- Exercise -
Return each of the entries below precisely as it appears.

=== Begin Enclosure ===

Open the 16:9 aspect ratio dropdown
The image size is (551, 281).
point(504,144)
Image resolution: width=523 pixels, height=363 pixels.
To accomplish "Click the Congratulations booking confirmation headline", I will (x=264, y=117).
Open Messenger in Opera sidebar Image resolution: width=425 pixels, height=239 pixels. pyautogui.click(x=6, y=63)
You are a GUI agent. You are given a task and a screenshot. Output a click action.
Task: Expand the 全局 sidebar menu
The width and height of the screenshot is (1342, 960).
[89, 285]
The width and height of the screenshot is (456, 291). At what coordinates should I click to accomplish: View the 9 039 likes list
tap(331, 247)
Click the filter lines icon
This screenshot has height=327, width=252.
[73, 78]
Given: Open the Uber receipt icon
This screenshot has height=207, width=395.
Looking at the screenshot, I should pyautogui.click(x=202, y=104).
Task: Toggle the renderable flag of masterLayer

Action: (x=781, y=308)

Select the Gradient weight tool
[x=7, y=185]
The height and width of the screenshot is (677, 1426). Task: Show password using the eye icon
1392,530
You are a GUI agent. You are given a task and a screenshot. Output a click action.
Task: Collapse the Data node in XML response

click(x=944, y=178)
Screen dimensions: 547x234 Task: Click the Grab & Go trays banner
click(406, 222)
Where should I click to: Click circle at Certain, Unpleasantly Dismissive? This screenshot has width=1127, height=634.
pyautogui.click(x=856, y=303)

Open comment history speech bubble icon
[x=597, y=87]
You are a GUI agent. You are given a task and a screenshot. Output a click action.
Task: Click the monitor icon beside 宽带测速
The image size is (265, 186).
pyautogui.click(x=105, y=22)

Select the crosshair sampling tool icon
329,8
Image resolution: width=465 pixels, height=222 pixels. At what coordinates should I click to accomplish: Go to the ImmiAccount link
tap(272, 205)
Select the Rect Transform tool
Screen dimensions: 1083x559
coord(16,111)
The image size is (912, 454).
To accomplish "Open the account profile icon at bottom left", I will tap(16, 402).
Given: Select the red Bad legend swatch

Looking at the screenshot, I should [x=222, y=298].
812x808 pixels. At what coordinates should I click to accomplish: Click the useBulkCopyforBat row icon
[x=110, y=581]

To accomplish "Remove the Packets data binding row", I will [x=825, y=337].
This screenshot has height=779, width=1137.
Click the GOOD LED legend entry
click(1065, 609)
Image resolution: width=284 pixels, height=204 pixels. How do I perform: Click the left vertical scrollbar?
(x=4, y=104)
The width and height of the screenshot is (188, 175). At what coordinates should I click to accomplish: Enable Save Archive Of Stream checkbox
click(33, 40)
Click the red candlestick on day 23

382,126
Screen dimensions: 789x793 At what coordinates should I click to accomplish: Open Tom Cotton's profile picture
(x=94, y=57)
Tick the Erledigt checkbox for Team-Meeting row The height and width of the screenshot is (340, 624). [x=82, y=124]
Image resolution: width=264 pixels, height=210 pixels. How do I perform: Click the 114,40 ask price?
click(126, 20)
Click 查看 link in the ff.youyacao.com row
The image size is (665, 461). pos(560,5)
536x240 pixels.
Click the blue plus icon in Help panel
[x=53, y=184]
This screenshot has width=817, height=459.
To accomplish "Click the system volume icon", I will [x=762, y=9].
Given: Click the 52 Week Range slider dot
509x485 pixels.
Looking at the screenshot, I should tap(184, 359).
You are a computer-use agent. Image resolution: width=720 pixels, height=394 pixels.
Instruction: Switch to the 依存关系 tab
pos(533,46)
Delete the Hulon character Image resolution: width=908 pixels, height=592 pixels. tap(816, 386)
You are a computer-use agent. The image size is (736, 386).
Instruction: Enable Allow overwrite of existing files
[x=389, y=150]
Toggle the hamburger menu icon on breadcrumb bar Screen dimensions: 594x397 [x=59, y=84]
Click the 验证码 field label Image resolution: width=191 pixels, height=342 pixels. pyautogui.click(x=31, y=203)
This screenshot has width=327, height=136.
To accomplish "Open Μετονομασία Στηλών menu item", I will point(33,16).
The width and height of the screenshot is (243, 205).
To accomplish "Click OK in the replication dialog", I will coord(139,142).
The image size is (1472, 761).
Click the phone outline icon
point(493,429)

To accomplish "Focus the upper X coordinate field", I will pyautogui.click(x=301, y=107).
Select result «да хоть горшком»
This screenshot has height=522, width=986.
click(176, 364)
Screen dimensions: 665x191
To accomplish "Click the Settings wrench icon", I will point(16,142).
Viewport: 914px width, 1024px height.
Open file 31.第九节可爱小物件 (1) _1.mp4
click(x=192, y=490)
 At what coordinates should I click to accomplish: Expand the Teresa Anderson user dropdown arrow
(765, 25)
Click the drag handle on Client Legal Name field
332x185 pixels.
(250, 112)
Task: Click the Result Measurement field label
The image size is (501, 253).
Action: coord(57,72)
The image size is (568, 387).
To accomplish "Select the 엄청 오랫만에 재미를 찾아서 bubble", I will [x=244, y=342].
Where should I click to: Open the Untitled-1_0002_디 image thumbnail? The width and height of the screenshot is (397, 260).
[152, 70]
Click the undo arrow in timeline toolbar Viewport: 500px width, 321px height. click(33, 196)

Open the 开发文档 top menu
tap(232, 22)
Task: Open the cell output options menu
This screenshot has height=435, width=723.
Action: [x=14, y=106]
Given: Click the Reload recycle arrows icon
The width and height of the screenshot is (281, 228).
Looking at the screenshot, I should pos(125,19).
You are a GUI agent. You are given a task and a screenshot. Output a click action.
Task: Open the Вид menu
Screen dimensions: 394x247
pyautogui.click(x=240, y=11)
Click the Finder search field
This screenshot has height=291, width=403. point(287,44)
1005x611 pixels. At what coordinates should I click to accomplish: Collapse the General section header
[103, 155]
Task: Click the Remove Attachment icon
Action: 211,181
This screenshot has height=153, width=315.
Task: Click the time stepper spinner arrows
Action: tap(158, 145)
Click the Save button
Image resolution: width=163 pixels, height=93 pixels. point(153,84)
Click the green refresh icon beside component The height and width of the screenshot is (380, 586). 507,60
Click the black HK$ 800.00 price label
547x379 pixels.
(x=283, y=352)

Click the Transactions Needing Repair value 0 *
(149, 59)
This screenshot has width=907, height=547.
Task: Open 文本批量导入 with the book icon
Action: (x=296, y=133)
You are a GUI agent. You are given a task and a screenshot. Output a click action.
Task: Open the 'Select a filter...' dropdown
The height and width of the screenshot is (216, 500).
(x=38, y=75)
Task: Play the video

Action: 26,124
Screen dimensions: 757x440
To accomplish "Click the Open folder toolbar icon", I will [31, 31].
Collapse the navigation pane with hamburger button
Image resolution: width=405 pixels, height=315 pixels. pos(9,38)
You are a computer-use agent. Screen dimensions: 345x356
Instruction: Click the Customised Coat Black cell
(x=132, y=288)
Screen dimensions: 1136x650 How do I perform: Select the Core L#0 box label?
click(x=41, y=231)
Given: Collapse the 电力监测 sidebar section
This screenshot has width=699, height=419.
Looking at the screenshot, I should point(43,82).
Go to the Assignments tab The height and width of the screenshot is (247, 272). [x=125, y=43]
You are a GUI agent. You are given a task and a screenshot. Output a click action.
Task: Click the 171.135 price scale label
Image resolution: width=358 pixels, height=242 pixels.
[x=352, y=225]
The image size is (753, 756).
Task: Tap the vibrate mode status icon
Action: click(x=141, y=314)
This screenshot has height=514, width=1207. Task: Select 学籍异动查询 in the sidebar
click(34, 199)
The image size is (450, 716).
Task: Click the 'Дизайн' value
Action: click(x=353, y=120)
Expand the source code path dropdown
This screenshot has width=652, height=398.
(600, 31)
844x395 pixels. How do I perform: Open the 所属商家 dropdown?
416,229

=== End Enclosure ===

- Exercise response -
Open the 16:9 aspect ratio dropdown
The image size is (551, 281).
point(504,144)
Image resolution: width=523 pixels, height=363 pixels.
To accomplish "Click the Congratulations booking confirmation headline", I will (x=264, y=117).
Open Messenger in Opera sidebar Image resolution: width=425 pixels, height=239 pixels. pyautogui.click(x=6, y=63)
You are a GUI agent. You are given a task and a screenshot. Output a click action.
Task: Expand the 全局 sidebar menu
The width and height of the screenshot is (1342, 960).
[89, 285]
The width and height of the screenshot is (456, 291). At what coordinates should I click to accomplish: View the 9 039 likes list
tap(331, 247)
Click the filter lines icon
This screenshot has height=327, width=252.
[73, 78]
Given: Open the Uber receipt icon
This screenshot has height=207, width=395.
Looking at the screenshot, I should pyautogui.click(x=202, y=104).
Task: Toggle the renderable flag of masterLayer

Action: (x=781, y=308)

Select the Gradient weight tool
[x=7, y=185]
The height and width of the screenshot is (677, 1426). Task: Show password using the eye icon
1392,530
You are a GUI agent. You are given a task and a screenshot. Output a click action.
Task: Collapse the Data node in XML response

click(x=944, y=178)
Screen dimensions: 547x234 Task: Click the Grab & Go trays banner
click(406, 222)
Where should I click to: Click circle at Certain, Unpleasantly Dismissive? This screenshot has width=1127, height=634.
pyautogui.click(x=856, y=303)

Open comment history speech bubble icon
[x=597, y=87]
You are a GUI agent. You are given a task and a screenshot. Output a click action.
Task: Click the monitor icon beside 宽带测速
The image size is (265, 186).
pyautogui.click(x=105, y=22)

Select the crosshair sampling tool icon
329,8
Image resolution: width=465 pixels, height=222 pixels. At what coordinates should I click to accomplish: Go to the ImmiAccount link
tap(272, 205)
Select the Rect Transform tool
Screen dimensions: 1083x559
coord(16,111)
The image size is (912, 454).
To accomplish "Open the account profile icon at bottom left", I will tap(16, 402).
Given: Select the red Bad legend swatch

Looking at the screenshot, I should [x=222, y=298].
812x808 pixels. At what coordinates should I click to accomplish: Click the useBulkCopyforBat row icon
[x=110, y=581]

To accomplish "Remove the Packets data binding row", I will [x=825, y=337].
This screenshot has height=779, width=1137.
Click the GOOD LED legend entry
click(1065, 609)
Image resolution: width=284 pixels, height=204 pixels. How do I perform: Click the left vertical scrollbar?
(x=4, y=104)
The width and height of the screenshot is (188, 175). At what coordinates should I click to accomplish: Enable Save Archive Of Stream checkbox
click(33, 40)
Click the red candlestick on day 23

382,126
Screen dimensions: 789x793 At what coordinates should I click to accomplish: Open Tom Cotton's profile picture
(x=94, y=57)
Tick the Erledigt checkbox for Team-Meeting row The height and width of the screenshot is (340, 624). [x=82, y=124]
Image resolution: width=264 pixels, height=210 pixels. How do I perform: Click the 114,40 ask price?
click(126, 20)
Click 查看 link in the ff.youyacao.com row
The image size is (665, 461). pos(560,5)
536x240 pixels.
Click the blue plus icon in Help panel
[x=53, y=184]
This screenshot has width=817, height=459.
To accomplish "Click the system volume icon", I will [x=762, y=9].
Given: Click the 52 Week Range slider dot
509x485 pixels.
Looking at the screenshot, I should tap(184, 359).
You are a computer-use agent. Image resolution: width=720 pixels, height=394 pixels.
Instruction: Switch to the 依存关系 tab
pos(533,46)
Delete the Hulon character Image resolution: width=908 pixels, height=592 pixels. tap(816, 386)
You are a computer-use agent. The image size is (736, 386).
Instruction: Enable Allow overwrite of existing files
[x=389, y=150]
Toggle the hamburger menu icon on breadcrumb bar Screen dimensions: 594x397 [x=59, y=84]
Click the 验证码 field label Image resolution: width=191 pixels, height=342 pixels. pyautogui.click(x=31, y=203)
This screenshot has width=327, height=136.
To accomplish "Open Μετονομασία Στηλών menu item", I will point(33,16).
The width and height of the screenshot is (243, 205).
To accomplish "Click OK in the replication dialog", I will coord(139,142).
The image size is (1472, 761).
Click the phone outline icon
point(493,429)

To accomplish "Focus the upper X coordinate field", I will pyautogui.click(x=301, y=107).
Select result «да хоть горшком»
This screenshot has height=522, width=986.
click(176, 364)
Screen dimensions: 665x191
To accomplish "Click the Settings wrench icon", I will point(16,142).
Viewport: 914px width, 1024px height.
Open file 31.第九节可爱小物件 (1) _1.mp4
click(x=192, y=490)
 At what coordinates should I click to accomplish: Expand the Teresa Anderson user dropdown arrow
(765, 25)
Click the drag handle on Client Legal Name field
332x185 pixels.
(250, 112)
Task: Click the Result Measurement field label
The image size is (501, 253).
Action: coord(57,72)
The image size is (568, 387).
To accomplish "Select the 엄청 오랫만에 재미를 찾아서 bubble", I will [x=244, y=342].
Where should I click to: Open the Untitled-1_0002_디 image thumbnail? The width and height of the screenshot is (397, 260).
[152, 70]
Click the undo arrow in timeline toolbar Viewport: 500px width, 321px height. click(33, 196)

Open the 开发文档 top menu
tap(232, 22)
Task: Open the cell output options menu
This screenshot has height=435, width=723.
Action: [x=14, y=106]
Given: Click the Reload recycle arrows icon
The width and height of the screenshot is (281, 228).
Looking at the screenshot, I should pos(125,19).
You are a GUI agent. You are given a task and a screenshot. Output a click action.
Task: Open the Вид menu
Screen dimensions: 394x247
pyautogui.click(x=240, y=11)
Click the Finder search field
This screenshot has height=291, width=403. point(287,44)
1005x611 pixels. At what coordinates should I click to accomplish: Collapse the General section header
[103, 155]
Task: Click the Remove Attachment icon
Action: 211,181
This screenshot has height=153, width=315.
Task: Click the time stepper spinner arrows
Action: tap(158, 145)
Click the Save button
Image resolution: width=163 pixels, height=93 pixels. point(153,84)
Click the green refresh icon beside component The height and width of the screenshot is (380, 586). 507,60
Click the black HK$ 800.00 price label
547x379 pixels.
(x=283, y=352)

Click the Transactions Needing Repair value 0 *
(149, 59)
This screenshot has width=907, height=547.
Task: Open 文本批量导入 with the book icon
Action: (x=296, y=133)
You are a GUI agent. You are given a task and a screenshot. Output a click action.
Task: Open the 'Select a filter...' dropdown
The height and width of the screenshot is (216, 500).
(x=38, y=75)
Task: Play the video

Action: 26,124
Screen dimensions: 757x440
To accomplish "Click the Open folder toolbar icon", I will [31, 31].
Collapse the navigation pane with hamburger button
Image resolution: width=405 pixels, height=315 pixels. pos(9,38)
You are a computer-use agent. Screen dimensions: 345x356
Instruction: Click the Customised Coat Black cell
(x=132, y=288)
Screen dimensions: 1136x650 How do I perform: Select the Core L#0 box label?
click(x=41, y=231)
Given: Collapse the 电力监测 sidebar section
This screenshot has width=699, height=419.
Looking at the screenshot, I should point(43,82).
Go to the Assignments tab The height and width of the screenshot is (247, 272). [x=125, y=43]
You are a GUI agent. You are given a task and a screenshot. Output a click action.
Task: Click the 171.135 price scale label
Image resolution: width=358 pixels, height=242 pixels.
[x=352, y=225]
The image size is (753, 756).
Task: Tap the vibrate mode status icon
Action: click(x=141, y=314)
This screenshot has height=514, width=1207. Task: Select 学籍异动查询 in the sidebar
click(34, 199)
The image size is (450, 716).
Task: Click the 'Дизайн' value
Action: click(x=353, y=120)
Expand the source code path dropdown
This screenshot has width=652, height=398.
(600, 31)
844x395 pixels. How do I perform: Open the 所属商家 dropdown?
416,229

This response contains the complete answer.